BGP route replication in MPLS/VPN PE-routers

Whenever I’m explaining MPLS/VPN technology, I recommend using the same route targets (RT) and route distinguishers (RD) in all VRFs belonging to the same simple VPN. The Single RD per VPN recommendation doesn’t work well for multi-homed sites, so one might wonder whether it would be better to use a different RD in every VRF. The RD-per-VRF design also works, but results in significantly increased memory usage on PE-routers.

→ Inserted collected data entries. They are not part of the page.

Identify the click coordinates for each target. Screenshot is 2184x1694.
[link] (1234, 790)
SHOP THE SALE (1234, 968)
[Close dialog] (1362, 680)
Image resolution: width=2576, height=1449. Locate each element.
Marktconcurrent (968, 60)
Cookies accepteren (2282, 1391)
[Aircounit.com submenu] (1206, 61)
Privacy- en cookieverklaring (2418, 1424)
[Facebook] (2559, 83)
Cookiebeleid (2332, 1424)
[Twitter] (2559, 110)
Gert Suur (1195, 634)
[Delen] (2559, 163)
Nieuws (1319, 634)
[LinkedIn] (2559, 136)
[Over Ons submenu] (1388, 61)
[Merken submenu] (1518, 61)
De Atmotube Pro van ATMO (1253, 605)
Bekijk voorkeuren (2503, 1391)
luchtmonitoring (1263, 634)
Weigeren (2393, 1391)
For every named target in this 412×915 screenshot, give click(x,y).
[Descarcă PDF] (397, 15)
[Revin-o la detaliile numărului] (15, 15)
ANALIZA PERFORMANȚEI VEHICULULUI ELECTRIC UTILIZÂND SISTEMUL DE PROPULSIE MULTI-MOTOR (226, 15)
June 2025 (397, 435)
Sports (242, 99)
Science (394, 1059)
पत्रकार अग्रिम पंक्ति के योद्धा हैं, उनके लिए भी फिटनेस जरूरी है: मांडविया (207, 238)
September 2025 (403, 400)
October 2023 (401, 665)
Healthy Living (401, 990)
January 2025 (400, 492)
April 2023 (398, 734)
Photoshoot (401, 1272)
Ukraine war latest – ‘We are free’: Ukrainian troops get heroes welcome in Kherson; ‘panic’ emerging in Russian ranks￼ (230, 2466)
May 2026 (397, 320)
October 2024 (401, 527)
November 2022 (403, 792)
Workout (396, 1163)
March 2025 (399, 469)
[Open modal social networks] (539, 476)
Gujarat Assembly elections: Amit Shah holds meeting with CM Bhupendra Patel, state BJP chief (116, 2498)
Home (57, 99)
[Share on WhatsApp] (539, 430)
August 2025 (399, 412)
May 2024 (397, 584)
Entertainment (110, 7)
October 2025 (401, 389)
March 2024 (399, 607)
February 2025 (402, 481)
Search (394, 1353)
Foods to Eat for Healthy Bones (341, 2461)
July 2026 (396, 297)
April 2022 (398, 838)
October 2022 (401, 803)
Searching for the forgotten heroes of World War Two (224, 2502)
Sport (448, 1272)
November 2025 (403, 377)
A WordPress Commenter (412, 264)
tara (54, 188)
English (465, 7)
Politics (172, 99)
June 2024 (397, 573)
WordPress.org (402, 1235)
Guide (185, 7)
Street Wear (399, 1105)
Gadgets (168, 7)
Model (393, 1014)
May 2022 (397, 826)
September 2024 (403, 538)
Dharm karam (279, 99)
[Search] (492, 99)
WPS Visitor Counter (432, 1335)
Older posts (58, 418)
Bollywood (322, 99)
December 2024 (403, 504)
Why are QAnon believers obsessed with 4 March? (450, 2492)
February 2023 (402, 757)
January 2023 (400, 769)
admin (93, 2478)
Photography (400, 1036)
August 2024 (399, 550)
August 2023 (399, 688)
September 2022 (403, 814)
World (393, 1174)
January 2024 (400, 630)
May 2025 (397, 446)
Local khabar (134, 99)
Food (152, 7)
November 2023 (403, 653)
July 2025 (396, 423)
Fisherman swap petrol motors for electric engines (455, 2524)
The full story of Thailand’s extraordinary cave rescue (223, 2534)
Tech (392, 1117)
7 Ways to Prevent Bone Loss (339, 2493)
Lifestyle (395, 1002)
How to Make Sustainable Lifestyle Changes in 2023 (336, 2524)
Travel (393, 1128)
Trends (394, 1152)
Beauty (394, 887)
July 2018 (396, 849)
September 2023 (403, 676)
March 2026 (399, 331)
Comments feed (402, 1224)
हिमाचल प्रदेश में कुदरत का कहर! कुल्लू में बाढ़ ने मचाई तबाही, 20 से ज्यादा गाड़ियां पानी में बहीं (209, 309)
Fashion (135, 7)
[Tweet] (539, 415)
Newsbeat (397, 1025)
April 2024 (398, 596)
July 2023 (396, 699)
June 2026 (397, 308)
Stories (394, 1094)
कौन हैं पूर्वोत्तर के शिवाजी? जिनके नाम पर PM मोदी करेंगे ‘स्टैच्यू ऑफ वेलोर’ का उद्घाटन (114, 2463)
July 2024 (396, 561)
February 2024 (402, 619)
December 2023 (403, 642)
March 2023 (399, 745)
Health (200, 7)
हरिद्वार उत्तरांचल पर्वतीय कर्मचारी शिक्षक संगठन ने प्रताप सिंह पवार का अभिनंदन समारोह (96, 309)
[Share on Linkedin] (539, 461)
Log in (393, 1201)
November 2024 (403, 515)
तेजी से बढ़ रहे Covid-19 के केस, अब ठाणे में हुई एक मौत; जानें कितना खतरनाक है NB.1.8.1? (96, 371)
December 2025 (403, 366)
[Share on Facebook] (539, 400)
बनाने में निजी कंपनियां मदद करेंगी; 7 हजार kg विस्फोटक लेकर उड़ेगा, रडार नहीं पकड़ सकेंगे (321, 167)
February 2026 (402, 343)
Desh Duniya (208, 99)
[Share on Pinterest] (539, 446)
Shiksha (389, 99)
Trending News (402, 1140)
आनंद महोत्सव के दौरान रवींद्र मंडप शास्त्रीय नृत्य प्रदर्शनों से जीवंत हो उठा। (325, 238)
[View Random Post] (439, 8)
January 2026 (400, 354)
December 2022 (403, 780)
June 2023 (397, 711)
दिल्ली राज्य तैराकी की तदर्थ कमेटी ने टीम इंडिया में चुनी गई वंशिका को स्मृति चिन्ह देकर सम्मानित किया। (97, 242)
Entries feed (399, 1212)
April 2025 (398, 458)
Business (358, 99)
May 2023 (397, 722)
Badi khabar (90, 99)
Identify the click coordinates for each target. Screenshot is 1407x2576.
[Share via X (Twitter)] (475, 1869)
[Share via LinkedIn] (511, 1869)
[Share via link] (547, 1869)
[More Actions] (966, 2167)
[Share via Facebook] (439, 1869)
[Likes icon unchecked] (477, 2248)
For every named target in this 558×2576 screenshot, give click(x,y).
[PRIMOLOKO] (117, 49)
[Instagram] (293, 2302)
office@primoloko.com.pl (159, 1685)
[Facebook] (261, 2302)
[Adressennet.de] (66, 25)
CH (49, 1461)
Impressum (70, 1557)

2012-07-24: Updated the conclusions based on feedback from nosx

Sample network

I’ll illustrate the problem using the same network I used in MPLS/VPN load balancing post:

Yet again, CE-A and CE-B are advertising BGP default route to PE-A and PE-B, but this time, PE-A, PE-B and PE-C use different route distinguishers in their VRF configurations:

VRF configuration on PE-A

ip vrf Customer
 rd 65000:101
 route-target export 65000:101
 route-target import 65000:101

VRF configuration on PE-B

ip vrf Customer
 rd 65000:1101
 route-target export 65000:101
 route-target import 65000:101

VRF and BGP configuration on PE-C

ip vrf Customer
 rd 65000:102
 route-target export 65000:101
 route-target import 65000:101
!
router bgp 65000
 !
 address-family ipv4 vrf Customer
  no synchronization
  maximum-paths ibgp  4 import 4
 exit-address-family

The results

When the network reaches a stable state, PE-C should have two default routes in its BGP table, one from PE-A (with RD 65000:101) and one from PE-B (with RD 65000:1101).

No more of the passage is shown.